Después levantó la botella ofreciéndole un trago. Romina no aceptó. Entonces Mei me vio, era la primera persona que me veía en varios minutos.
—¿Vos, Emilia? Es bueno.
Yo miré a Romina como buscando permiso, pero ella no me prestaba atención.
—¿Seguro? —le preguntó a Mei.
—Che, ¿pero qué te pasa? —dijo Mei vaciando lo que quedaba de vino en un vaso—. ¿Ahora sos vos la que se va a poner con eso? El perro estaba muy mal, si hasta vos propusiste sacrificarlo…
—¿Quién fue? —preguntó Romina.
—¿Me estás preguntando en serio? Para mí es obvio. ¿No es obvio? Manuel no fue. Darío y yo no fuimos. Emilia no fue. Quedan vos y Felipe. ¿Fuiste vos?
Romina la miraba grave.
—Entonces ya está. Felipe es un buen tipo, Romi. Si lo hizo, lo hizo por una buena razón y ahora carga con la culpa solo.
—Okey —dijo Romina.
Tuve que apartarme para que saliera sin que chocáramos, era como si yo fuera transparente. La seguí sin hablar. En el departamento de mi hermano, las persianas estaban bajas, parecía una bóveda. Atravesamos el living y llegamos al cuarto. Felipe estaba acostado. Al vernos, se enderezó y se sentó en la cama.

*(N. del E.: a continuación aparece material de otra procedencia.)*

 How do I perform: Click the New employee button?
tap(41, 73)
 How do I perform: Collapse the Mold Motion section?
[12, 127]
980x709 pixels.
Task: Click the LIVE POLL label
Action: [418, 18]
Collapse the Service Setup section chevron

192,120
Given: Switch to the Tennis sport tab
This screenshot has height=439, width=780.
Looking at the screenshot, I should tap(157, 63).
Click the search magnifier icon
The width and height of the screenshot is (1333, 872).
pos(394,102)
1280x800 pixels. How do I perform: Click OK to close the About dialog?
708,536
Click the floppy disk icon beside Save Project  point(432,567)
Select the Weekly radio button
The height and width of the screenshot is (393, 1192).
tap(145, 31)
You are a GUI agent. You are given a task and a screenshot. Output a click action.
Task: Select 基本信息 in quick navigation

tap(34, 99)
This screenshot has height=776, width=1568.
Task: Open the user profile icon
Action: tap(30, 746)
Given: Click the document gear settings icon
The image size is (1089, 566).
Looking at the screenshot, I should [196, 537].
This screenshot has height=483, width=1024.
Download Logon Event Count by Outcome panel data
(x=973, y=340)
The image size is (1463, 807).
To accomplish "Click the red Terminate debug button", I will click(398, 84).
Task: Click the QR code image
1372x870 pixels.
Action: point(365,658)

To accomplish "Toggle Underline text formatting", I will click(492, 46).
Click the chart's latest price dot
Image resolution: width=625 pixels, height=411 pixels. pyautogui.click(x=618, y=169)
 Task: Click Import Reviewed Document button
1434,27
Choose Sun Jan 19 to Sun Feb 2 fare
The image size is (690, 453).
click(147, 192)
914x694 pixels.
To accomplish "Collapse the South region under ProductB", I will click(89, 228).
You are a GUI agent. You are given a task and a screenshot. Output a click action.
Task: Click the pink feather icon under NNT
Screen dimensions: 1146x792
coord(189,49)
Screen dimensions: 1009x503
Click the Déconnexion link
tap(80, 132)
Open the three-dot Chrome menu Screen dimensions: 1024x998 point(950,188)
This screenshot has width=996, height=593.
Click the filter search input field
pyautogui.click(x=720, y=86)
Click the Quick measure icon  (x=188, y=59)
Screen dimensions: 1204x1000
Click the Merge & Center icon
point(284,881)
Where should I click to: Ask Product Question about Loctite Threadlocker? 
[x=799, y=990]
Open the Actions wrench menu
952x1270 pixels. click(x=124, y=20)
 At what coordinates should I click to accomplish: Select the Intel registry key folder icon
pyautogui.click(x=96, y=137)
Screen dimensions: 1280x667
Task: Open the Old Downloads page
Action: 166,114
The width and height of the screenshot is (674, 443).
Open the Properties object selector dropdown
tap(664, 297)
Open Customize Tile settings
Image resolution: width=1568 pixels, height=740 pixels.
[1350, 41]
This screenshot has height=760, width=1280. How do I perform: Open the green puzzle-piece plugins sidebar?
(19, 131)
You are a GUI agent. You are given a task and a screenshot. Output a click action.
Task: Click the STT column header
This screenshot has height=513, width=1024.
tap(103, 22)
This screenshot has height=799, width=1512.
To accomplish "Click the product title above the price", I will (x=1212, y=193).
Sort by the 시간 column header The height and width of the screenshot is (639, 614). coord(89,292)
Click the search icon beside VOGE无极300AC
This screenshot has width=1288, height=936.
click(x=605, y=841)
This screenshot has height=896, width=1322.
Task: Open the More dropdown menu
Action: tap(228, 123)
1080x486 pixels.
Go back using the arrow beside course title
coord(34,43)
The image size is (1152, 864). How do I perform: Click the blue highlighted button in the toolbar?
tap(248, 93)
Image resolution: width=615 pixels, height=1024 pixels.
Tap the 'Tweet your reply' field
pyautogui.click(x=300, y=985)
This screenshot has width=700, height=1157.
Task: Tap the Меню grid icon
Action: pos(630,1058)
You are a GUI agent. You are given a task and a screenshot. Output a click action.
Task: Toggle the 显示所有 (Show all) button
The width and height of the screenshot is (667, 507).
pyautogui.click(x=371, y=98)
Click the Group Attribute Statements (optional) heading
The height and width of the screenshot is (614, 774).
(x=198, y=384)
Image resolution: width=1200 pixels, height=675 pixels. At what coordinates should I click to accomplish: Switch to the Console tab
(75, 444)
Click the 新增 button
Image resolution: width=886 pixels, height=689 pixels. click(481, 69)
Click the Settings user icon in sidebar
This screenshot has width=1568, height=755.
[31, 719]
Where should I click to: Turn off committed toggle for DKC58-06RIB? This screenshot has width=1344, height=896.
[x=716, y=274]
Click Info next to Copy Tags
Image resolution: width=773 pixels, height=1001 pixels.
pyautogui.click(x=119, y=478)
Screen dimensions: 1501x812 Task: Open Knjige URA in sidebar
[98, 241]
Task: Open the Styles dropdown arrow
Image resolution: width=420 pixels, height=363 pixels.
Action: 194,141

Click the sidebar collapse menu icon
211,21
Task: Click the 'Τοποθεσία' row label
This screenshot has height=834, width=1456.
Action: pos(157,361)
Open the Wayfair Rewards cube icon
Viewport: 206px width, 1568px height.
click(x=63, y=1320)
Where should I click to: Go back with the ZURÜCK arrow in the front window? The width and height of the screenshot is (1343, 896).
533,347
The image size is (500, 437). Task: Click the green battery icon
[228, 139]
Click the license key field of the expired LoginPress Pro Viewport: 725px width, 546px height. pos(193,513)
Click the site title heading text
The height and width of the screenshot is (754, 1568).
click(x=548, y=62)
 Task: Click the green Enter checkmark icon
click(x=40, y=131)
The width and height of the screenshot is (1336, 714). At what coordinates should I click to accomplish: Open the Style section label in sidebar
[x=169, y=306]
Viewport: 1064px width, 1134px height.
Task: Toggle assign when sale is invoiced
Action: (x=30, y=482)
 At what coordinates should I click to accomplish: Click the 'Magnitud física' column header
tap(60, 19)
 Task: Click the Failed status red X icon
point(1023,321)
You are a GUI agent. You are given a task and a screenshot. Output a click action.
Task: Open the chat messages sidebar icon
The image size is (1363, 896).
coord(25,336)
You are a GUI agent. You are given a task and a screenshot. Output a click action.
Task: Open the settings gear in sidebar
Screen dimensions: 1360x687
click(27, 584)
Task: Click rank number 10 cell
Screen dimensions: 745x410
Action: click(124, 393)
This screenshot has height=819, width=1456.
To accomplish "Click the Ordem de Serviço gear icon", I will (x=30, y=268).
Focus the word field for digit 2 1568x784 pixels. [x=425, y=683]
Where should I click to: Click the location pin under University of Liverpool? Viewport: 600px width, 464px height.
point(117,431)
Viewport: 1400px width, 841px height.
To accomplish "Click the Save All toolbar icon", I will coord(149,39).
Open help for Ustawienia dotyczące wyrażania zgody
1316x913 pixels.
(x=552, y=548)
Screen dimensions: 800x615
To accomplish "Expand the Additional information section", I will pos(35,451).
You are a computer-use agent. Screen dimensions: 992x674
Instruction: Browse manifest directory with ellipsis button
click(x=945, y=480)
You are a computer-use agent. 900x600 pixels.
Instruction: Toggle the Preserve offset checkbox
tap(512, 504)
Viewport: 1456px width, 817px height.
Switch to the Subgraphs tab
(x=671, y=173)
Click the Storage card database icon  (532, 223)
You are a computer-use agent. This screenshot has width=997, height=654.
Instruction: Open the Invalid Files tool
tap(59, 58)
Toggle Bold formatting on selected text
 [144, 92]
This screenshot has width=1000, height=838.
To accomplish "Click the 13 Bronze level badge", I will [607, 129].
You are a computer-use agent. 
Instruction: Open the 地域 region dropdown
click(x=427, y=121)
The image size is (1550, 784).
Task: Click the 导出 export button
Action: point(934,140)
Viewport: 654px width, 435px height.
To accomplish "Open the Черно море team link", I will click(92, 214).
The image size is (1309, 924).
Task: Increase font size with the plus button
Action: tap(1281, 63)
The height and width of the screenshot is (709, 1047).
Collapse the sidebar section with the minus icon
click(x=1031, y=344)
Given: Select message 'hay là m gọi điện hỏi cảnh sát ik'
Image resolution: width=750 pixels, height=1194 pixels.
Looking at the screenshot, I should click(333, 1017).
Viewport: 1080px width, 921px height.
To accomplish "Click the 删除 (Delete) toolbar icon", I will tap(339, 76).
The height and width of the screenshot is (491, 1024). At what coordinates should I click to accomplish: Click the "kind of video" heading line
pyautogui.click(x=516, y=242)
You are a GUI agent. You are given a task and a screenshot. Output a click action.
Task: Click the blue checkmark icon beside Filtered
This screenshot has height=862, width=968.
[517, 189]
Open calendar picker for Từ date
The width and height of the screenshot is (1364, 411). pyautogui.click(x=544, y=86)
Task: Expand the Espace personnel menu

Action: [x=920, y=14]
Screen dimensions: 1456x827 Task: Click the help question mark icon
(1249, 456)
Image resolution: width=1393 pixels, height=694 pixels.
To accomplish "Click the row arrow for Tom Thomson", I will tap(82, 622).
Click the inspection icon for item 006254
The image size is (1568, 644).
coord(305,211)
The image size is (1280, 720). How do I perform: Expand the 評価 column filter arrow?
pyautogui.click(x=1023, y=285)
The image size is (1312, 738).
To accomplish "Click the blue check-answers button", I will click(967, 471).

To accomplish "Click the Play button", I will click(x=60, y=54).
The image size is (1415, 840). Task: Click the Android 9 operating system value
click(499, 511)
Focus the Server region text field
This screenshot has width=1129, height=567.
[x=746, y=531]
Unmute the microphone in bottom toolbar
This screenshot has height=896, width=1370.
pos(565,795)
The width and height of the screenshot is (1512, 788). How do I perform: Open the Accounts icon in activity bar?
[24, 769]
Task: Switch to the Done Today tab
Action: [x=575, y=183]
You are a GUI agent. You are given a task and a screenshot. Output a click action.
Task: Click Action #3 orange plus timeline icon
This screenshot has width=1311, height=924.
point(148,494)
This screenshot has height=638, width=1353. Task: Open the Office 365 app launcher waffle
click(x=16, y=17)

—¿Qué hacías? —dijo Romina.
—Nada, ¿qué querés que esté haciendo?
—¿Podemos hablar?
—¿De qué querés hablar?
—No encuentro a Manuel. ¿Lo viste?
—No, qué sé yo dónde está Manuel. Si no sabés vos…
—¿Por qué estás agresivo?
Felipe la miró extrañado.
—No estoy agresivo, Romi, estoy… Se murió Gómez. ¿Cómo querés que esté?
—No murió —dijo Romina, otra vez con la frecuencia de Manuel—, lo mataron.
—Peor —dijo Felipe casi en un susurro.
—¿Qué estabas haciendo vos cuando lo mataron?
Felipe se prendió fuego. Se paró de un saltó.
—¡¿Qué?! ¿Qué estaba haciendo yo? ¿Vos me estás diciendo que lo maté yo? ¡¿Pero por qué no te vas bien a la reputa madre que te parió?!
—Bueno, calmate —dijo Romina cambiando el tono.
—¡Calmarme qué, pelotuda! —gritó Felipe.
—Todos dicen que fuiste vos —dijo Romina casi llorosa.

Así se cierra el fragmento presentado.